There is no employer match, and the yearly IRA annual contribution is only $6000 (for those 50 and older, the amount is $7000), making this less complex and more accessible for the company to administer than a 401(k). However, employees are likely to find this less appealing.
2. Group Term Life Insurance
It depends on the plan and the quantity of coverage whether or not the premiums for group term life insurance are taxable.
3. 401(k)
Employees can save for their retirement through a 401(k) plan.

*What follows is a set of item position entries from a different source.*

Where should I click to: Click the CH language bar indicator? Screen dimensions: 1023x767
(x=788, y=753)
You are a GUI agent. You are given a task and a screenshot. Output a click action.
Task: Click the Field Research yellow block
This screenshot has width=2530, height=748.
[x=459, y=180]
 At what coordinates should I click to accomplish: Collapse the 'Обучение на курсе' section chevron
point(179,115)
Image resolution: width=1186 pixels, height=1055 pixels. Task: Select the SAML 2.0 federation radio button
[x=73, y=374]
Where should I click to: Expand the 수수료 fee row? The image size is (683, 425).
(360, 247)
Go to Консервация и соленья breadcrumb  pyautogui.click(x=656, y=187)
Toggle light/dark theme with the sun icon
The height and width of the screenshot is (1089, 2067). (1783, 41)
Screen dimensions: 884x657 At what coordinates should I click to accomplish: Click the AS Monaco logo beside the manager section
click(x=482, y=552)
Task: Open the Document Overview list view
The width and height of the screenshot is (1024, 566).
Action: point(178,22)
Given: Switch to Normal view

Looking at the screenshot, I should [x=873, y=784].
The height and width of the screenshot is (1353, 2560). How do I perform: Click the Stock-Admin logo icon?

However, due to an IRS increase, the maximum 401(k) contribution per year will be $20,500 beginning in 2022. An additional catch-up payment of $6500 is available to employees who are 50 or older.
Employer matching contributions to 401(k) plans is another way that employers may show they care about their workers' financial futures. Employee 401(k) contributions are taxable for FICA purposes only and not for income tax purposes.
Calculating how much money is deducted from the paycheck is not an arduous task to do. Follow the instructions below to calculate yours:
To calculate Social Security tax, deduct 6.2% of your salary or wages up to the maximum annual salary or compensation of $147,000. If your yearly salary exceeds $147,000, you do not need to withhold Social Security tax.
Medicare tax will be withheld at 1.45% of the adjusted gross salary.
Earnings over $200,000 annually are subject to an extra 0.9% Medicare tax deduction.
You can write off your 401(k) payments.
If the employee has filled out a W-4, their federal income tax should be withheld at the appropriate rate from their paycheck.
Make sure you deduct state income tax following the state's income tax regulations.
Total gross income is reduced by post-tax deductions such as garnishments and Roth IRA contributions.
Note: Cafeteria plan contributions and other voluntary contributions that are not deductible for FICA or income tax purposes can also deduct. We'll refer to this sum as the "adjusted gross pay" for simplicity's sake.